Voici la liste des propriétés que tu dois apprendre pour gagner un maximum de temps le jour J (et faire la différence avec les autres candidats).

  • On a : \[ \fbox{\( \small{p \ \text{est un projecteur orthogonal} \Leftrightarrow \text{Im}(p)^\perp = \text{ker}(p) \Leftrightarrow \text{ker}(p)^\perp = \text{Im}(p) \Leftrightarrow \text{Im}(p) \perp \text{ker}(p)} \)} \]
  • Pour tout projecteur orthogonal \( p \) de \( E \), on a : \[ \fbox{\( y = p(x) \Leftrightarrow y \in F \ \text{et} \ x – y \in F^\perp \)} \]
  • On en déduit que pour tout projecteur orthogonal \( p \) de \( E \) : \[ \fbox{\( \forall x \in E, \ \langle p(x),x-p(x)\rangle = 0 \)} \]
  • Si \( B_{F} = (e_{1},…,e_{k}) \) est une base orthonormale de \( F \) (de dimension \( k \)), alors : \[ \fbox{\( p : \begin{cases} E \to E \\ x \mapsto \displaystyle \sum_{i=1}^{k}\langle x,e_{i}\rangle e_{i} \end{cases} \ \text{est le projecteur orthogonal sur} \ F \)} \]
  • Théorème de meilleure approximation : soit \( p \) le projecteur orthogonal sur le sous-espace vectoriel \( F \) de \( E \) et \( x \in E \) un vecteur quelconque fixé.
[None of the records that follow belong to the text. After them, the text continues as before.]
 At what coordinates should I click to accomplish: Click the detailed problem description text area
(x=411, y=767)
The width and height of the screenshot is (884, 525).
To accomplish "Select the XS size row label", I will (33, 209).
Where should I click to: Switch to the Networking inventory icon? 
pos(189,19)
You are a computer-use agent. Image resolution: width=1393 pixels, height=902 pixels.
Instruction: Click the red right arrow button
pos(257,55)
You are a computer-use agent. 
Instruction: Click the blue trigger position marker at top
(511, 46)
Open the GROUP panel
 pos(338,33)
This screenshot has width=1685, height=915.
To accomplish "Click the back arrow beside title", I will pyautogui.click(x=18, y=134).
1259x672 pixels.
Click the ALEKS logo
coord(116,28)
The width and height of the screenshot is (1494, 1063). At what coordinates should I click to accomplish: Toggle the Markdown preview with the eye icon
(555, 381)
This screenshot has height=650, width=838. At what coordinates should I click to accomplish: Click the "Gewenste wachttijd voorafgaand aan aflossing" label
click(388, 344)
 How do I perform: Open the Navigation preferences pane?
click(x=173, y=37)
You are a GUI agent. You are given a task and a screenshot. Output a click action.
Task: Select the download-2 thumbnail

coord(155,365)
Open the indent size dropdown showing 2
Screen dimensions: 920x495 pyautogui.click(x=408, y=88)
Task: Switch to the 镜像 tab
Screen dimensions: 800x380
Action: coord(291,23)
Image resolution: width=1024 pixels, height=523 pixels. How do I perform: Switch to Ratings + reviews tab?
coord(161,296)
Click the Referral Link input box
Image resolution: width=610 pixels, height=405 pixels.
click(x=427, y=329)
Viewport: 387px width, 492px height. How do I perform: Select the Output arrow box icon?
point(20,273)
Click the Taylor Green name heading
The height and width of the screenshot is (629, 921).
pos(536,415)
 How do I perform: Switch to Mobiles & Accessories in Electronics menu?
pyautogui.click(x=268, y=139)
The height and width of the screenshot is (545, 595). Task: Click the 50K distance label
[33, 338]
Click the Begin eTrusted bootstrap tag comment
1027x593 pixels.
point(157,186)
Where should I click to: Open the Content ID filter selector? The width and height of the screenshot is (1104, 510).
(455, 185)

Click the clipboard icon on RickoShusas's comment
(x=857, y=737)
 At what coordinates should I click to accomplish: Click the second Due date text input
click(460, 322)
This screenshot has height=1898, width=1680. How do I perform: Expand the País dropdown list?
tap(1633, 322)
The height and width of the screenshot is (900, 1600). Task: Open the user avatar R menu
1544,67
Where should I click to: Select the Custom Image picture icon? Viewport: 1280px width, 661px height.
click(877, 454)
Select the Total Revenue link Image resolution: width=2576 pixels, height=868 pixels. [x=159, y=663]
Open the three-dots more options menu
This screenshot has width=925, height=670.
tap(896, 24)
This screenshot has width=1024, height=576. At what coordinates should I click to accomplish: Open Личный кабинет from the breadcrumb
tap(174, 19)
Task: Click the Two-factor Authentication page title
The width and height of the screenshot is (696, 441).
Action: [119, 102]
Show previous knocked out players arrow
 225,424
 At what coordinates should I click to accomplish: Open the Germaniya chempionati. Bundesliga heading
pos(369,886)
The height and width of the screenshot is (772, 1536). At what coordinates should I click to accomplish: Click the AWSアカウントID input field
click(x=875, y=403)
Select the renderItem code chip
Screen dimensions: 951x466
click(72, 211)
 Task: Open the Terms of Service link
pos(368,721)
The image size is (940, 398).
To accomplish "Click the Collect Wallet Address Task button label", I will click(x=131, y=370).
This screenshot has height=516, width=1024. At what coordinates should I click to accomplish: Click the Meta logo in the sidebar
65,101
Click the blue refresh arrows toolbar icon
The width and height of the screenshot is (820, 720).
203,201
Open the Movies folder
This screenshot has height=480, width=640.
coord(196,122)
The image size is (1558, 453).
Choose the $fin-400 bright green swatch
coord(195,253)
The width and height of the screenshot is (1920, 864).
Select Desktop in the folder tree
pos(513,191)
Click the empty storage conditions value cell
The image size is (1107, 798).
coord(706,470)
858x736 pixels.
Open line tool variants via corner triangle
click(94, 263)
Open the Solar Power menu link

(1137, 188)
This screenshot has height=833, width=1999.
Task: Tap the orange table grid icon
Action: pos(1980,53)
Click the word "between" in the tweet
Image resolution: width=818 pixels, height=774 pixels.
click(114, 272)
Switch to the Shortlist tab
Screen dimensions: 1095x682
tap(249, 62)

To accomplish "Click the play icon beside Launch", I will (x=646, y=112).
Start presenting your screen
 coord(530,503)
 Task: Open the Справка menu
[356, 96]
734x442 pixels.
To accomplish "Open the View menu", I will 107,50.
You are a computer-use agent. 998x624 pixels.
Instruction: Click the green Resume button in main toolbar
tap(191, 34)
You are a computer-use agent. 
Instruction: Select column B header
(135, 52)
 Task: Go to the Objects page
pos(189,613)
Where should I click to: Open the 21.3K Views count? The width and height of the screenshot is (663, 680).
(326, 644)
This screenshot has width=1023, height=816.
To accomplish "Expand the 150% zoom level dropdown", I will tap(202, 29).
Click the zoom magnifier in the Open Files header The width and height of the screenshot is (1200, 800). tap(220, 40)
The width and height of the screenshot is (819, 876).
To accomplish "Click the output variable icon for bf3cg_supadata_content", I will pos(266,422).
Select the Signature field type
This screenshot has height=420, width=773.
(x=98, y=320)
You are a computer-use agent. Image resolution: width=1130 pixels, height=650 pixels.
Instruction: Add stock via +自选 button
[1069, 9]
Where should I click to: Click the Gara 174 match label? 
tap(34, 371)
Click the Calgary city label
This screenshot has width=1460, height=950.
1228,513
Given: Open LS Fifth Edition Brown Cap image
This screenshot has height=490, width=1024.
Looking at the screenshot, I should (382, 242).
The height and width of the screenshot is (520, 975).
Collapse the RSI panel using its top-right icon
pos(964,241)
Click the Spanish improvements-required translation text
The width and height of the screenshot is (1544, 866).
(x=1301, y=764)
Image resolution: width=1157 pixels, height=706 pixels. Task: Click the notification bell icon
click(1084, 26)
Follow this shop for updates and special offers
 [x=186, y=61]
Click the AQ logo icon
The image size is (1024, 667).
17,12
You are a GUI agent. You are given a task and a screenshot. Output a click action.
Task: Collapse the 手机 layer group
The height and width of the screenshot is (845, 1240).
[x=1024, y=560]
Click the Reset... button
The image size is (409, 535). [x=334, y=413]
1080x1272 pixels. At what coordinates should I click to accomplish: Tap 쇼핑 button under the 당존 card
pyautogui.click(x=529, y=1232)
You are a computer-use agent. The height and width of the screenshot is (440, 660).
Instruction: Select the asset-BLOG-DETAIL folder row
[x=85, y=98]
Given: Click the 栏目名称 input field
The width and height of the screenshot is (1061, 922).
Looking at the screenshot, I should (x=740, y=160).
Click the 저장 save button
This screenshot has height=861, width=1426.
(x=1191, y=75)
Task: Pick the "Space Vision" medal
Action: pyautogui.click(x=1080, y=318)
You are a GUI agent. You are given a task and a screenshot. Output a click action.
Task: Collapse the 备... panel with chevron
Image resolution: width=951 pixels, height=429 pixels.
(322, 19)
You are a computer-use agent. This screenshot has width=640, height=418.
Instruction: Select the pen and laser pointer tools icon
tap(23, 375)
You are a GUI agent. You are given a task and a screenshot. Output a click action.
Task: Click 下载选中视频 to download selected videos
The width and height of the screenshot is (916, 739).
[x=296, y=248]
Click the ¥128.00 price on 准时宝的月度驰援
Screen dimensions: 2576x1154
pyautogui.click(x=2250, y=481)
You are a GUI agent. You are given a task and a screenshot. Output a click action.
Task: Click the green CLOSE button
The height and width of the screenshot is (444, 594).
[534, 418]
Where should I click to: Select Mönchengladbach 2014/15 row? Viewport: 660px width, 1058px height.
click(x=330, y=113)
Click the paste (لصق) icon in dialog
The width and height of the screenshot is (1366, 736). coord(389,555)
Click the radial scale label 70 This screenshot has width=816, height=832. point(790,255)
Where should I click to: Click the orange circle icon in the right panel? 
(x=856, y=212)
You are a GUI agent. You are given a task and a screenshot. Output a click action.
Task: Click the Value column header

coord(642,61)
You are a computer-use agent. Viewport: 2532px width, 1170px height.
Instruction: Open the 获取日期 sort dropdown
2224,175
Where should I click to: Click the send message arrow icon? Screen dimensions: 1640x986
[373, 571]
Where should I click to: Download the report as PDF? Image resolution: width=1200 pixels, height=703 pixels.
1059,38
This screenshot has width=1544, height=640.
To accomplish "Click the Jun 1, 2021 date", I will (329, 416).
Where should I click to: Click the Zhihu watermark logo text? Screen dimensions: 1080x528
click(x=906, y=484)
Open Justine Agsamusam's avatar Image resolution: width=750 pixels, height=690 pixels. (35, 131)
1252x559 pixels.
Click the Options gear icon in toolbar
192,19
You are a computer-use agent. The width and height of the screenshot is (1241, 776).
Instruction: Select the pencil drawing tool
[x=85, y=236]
On a alors pour tout \( v \in F \) : \[ \fbox{\( v = p(x) \Leftrightarrow \min_{u \in F} \|x-v\| = \|x-u\| \)} \] Remarque : on retrouve bien ici la notion de distance minimale évoquée dans l’illustration
  • Pour tout projecteur \( p \), on a : \[ \fbox{\( p \ \text{est un projecteur orthogonal} \Leftrightarrow p \ \text{est symétrique} \)} \]

Rappel : un endomorphisme \( f \) de \( E \) est dit symétrique lorsqu’il vérifie : \[ \forall (x,y) \in E^{2}, \ \langle x,f(y)\rangle = \langle f(x),y\rangle \]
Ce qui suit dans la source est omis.